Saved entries

== Segment start ==

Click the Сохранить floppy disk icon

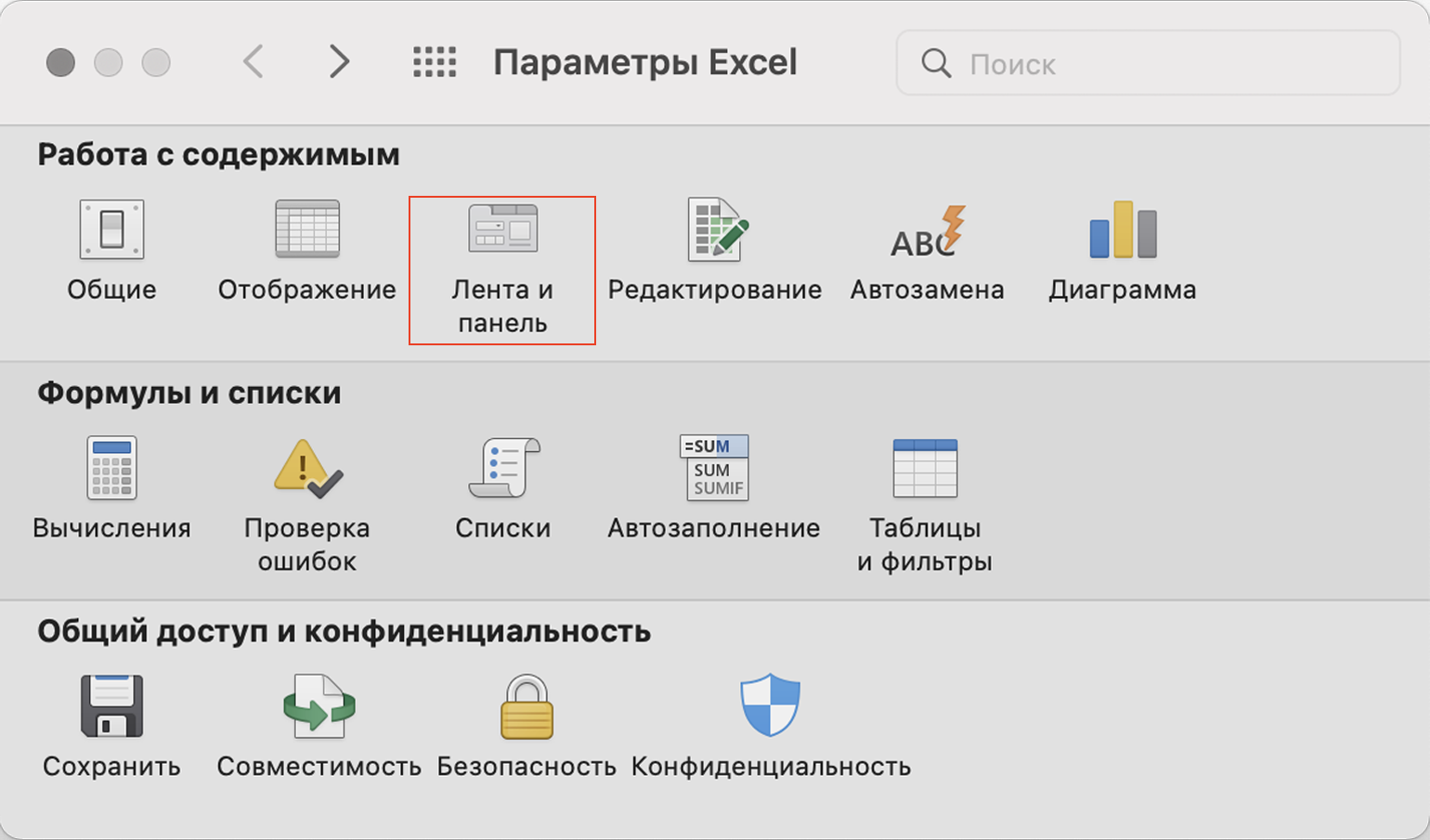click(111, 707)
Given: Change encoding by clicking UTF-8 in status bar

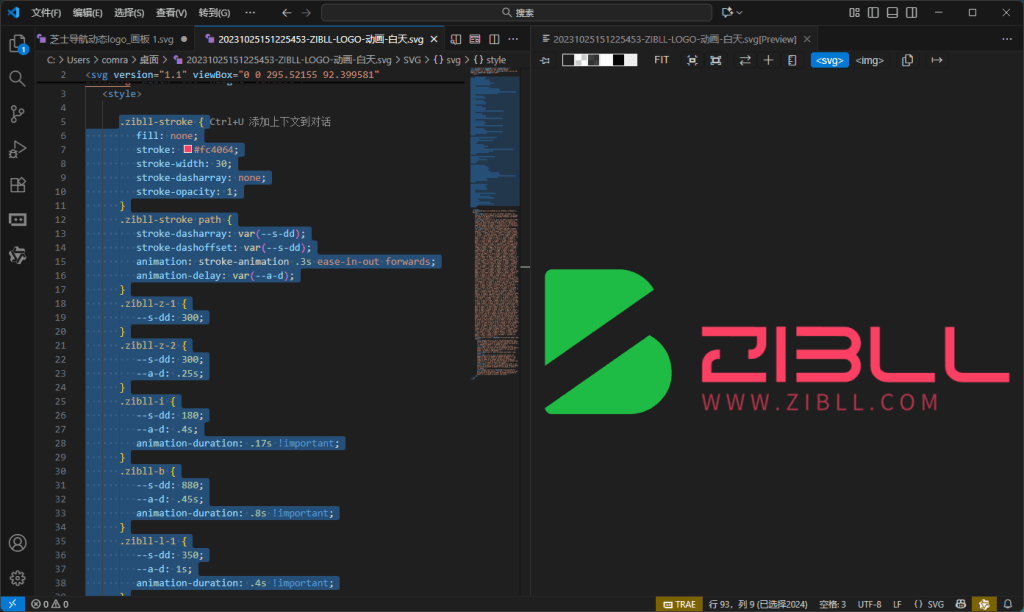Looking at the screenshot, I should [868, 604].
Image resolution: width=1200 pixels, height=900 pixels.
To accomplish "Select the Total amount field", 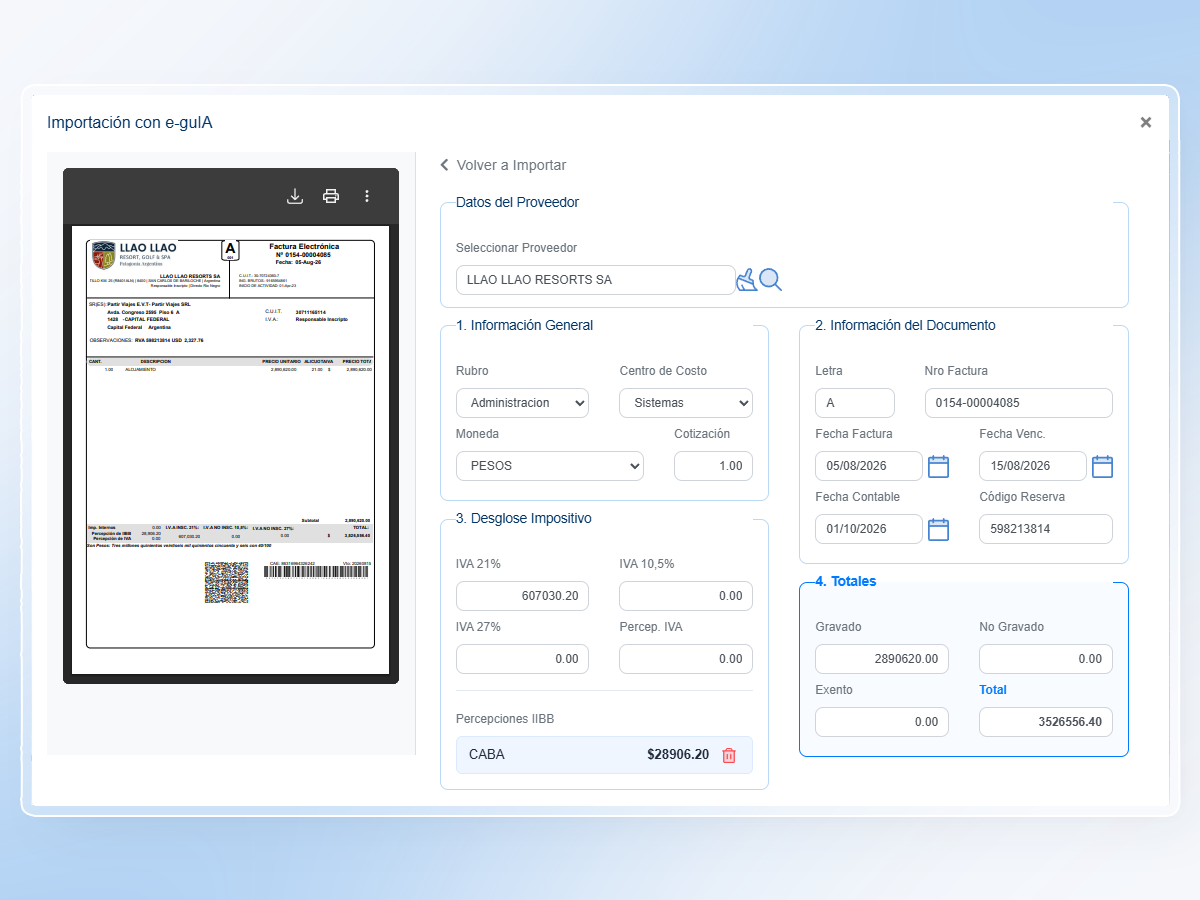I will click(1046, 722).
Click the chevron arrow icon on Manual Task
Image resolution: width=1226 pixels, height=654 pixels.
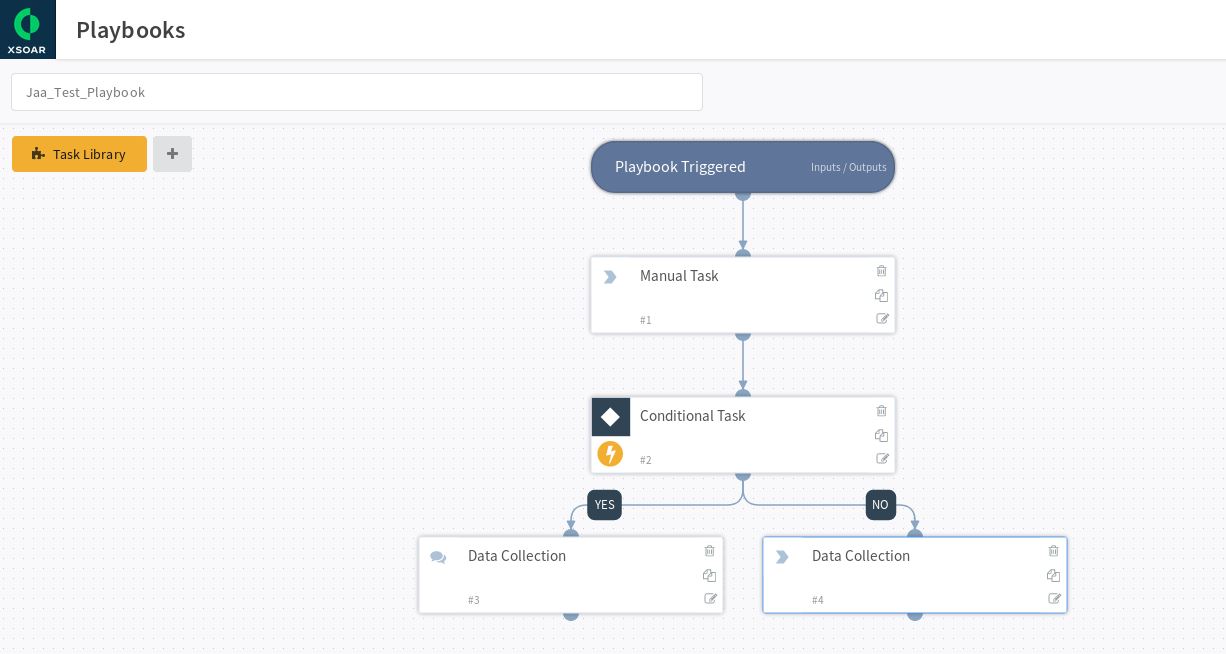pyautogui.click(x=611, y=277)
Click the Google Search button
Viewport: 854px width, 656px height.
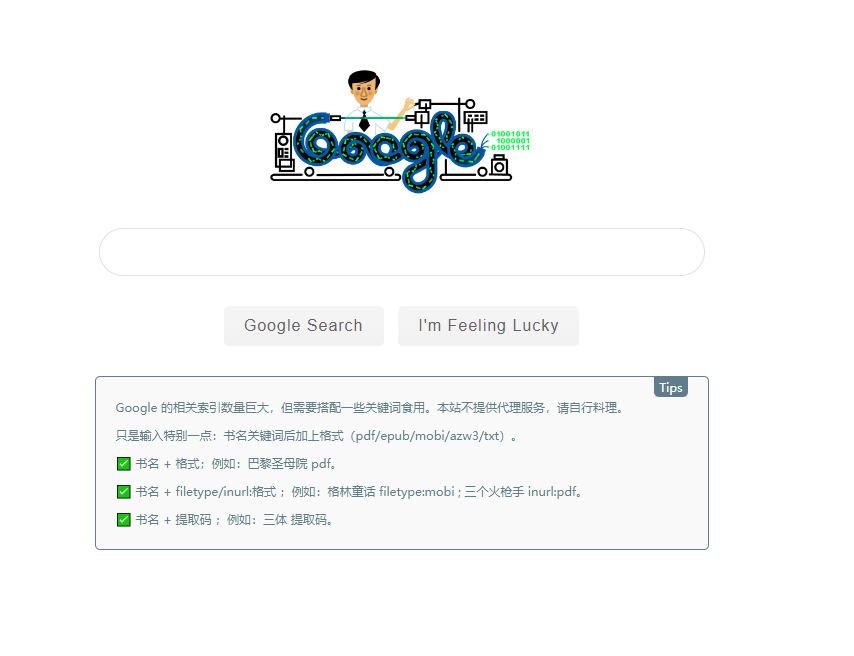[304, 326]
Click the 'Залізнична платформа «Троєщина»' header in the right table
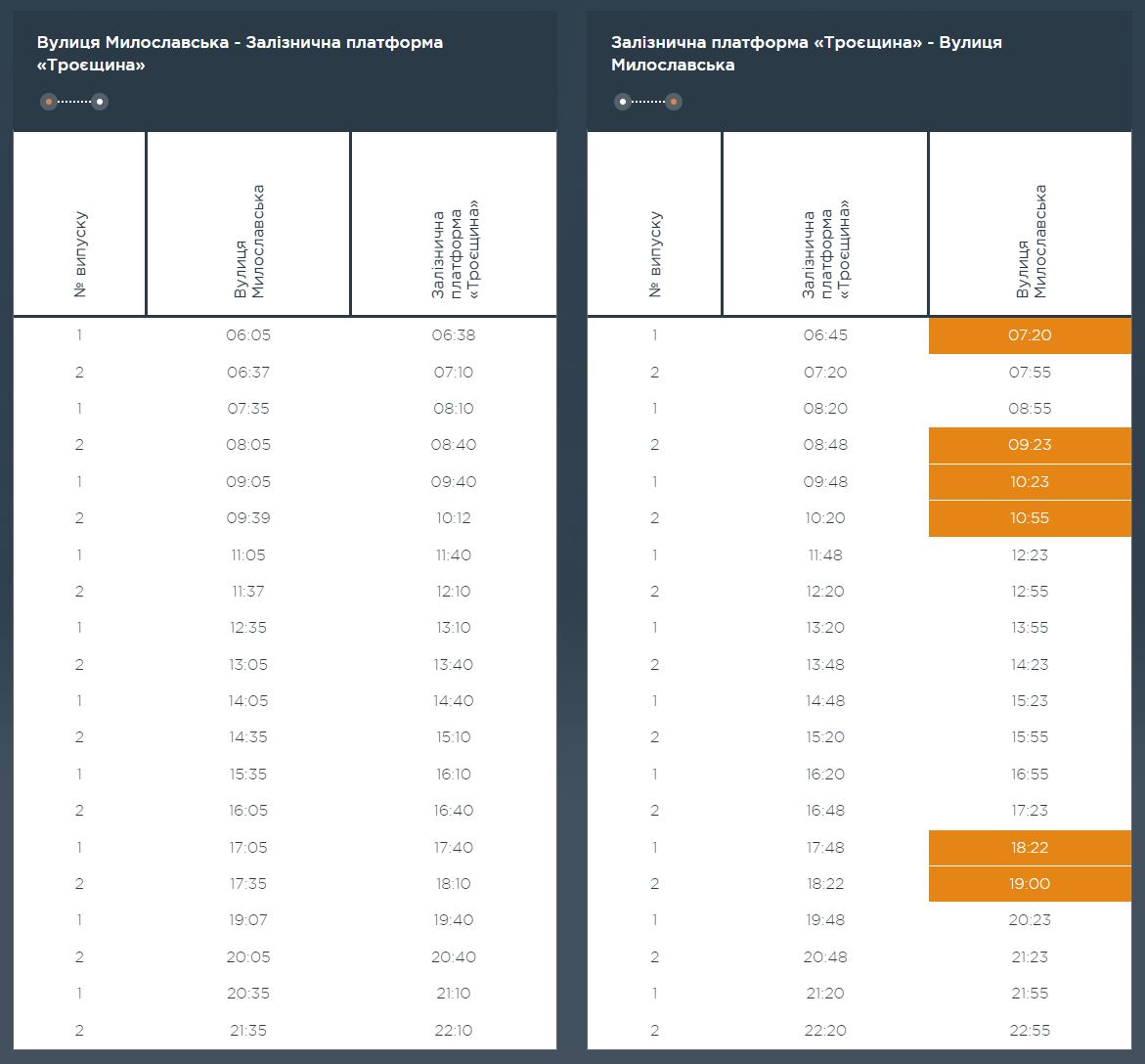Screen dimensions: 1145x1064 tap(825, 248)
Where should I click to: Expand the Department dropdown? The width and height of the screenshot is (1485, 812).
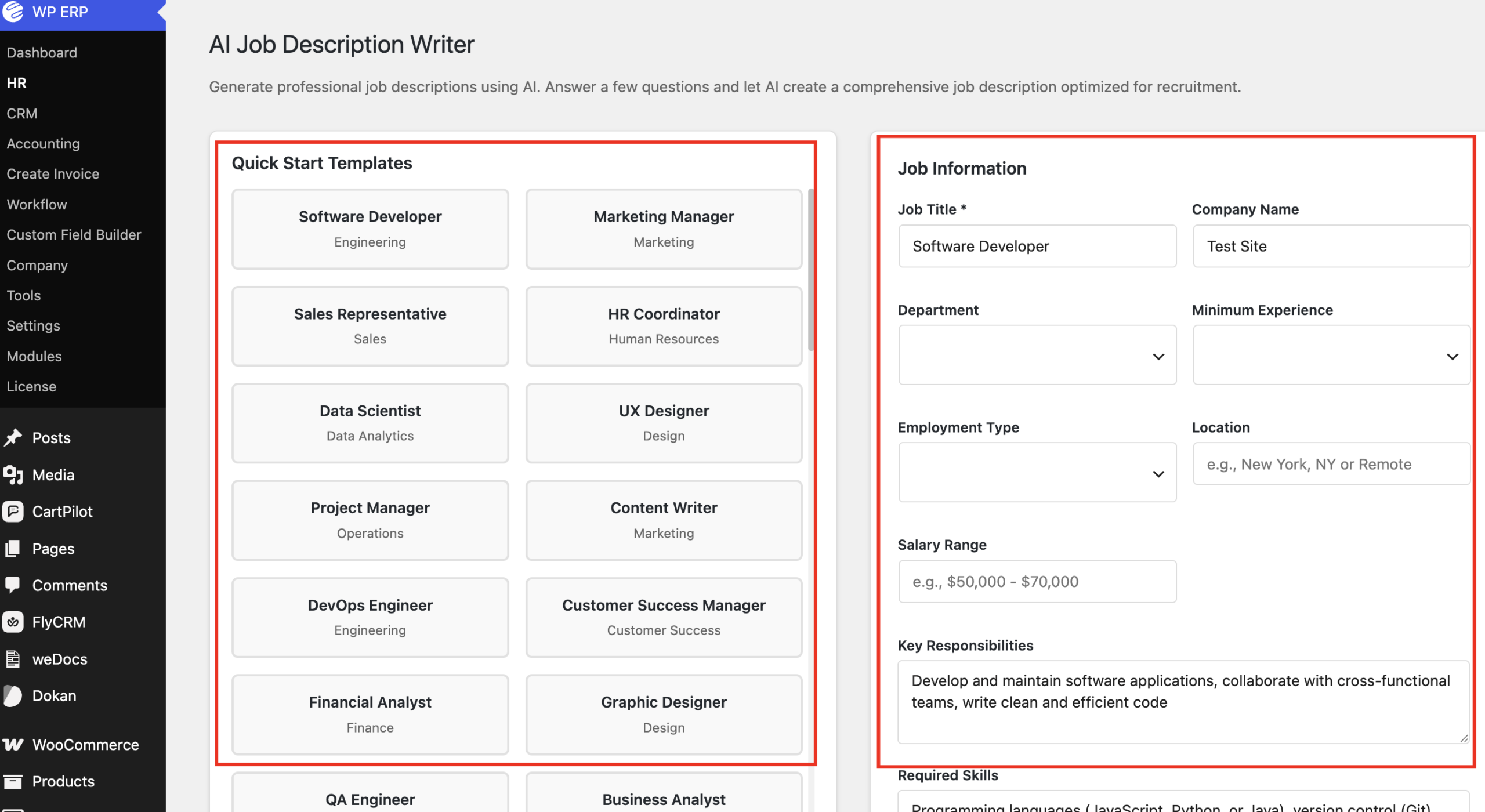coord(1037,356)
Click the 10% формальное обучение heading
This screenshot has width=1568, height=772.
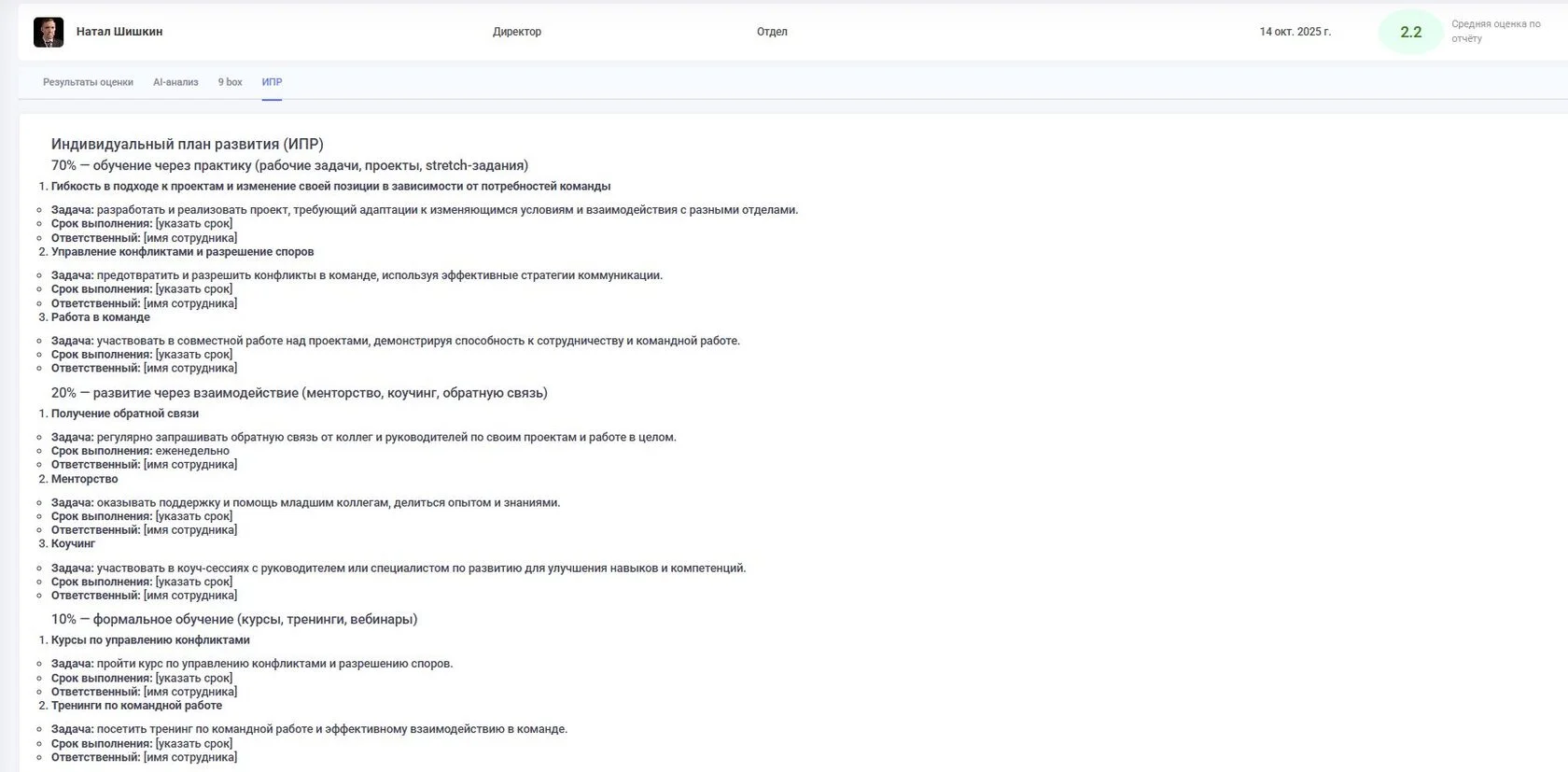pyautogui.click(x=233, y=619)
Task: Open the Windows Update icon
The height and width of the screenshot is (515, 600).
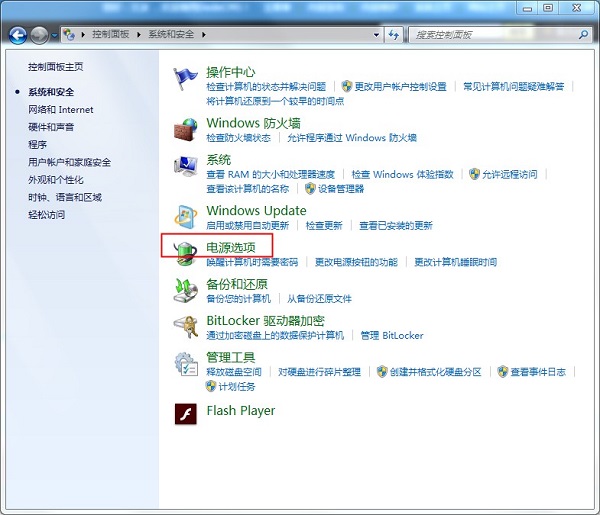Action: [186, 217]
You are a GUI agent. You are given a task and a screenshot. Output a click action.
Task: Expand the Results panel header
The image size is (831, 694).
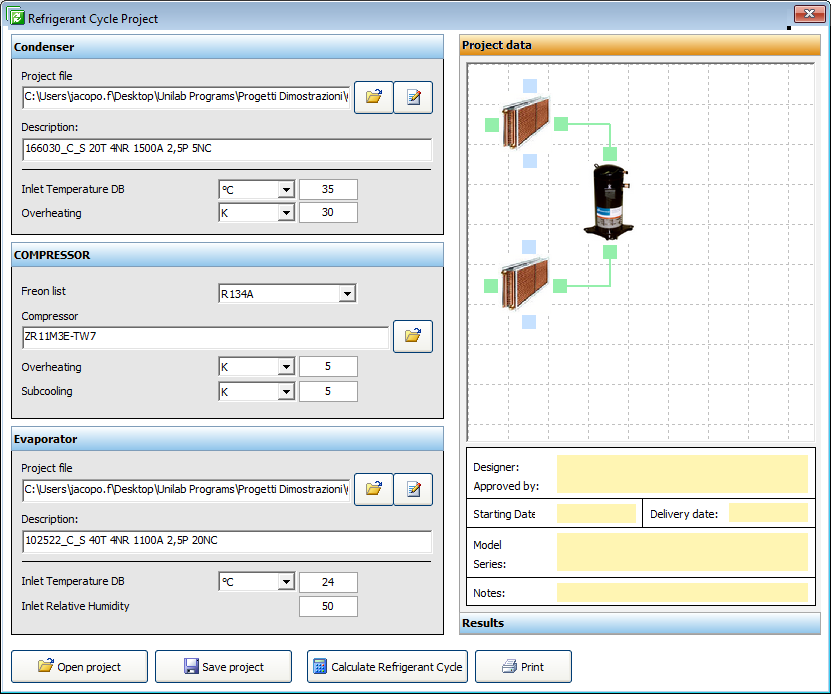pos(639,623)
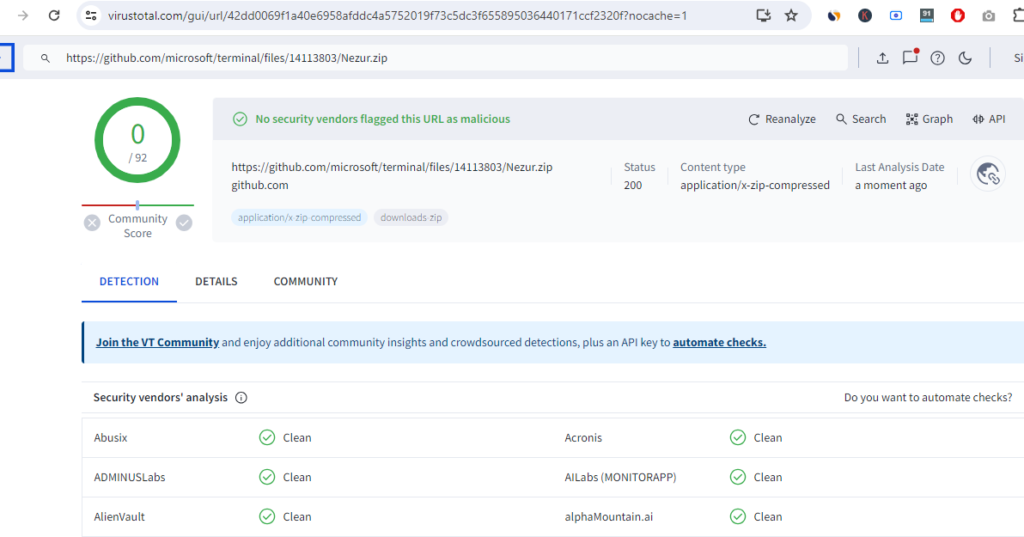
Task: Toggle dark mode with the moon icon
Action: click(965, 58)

== Segment end ==

### Exercise description
An answer containing only the lines from the one holding "You are a GUI" through the close of the entries above, reproduced exactly and stripped of pictures, is expected.

### Task response
You are a GUI agent. You are given a task and a screenshot. Output a click action.
Task: Expand the Results panel header
The image size is (831, 694).
pos(639,623)
Task: Toggle dark mode with the moon icon
Action: click(965, 58)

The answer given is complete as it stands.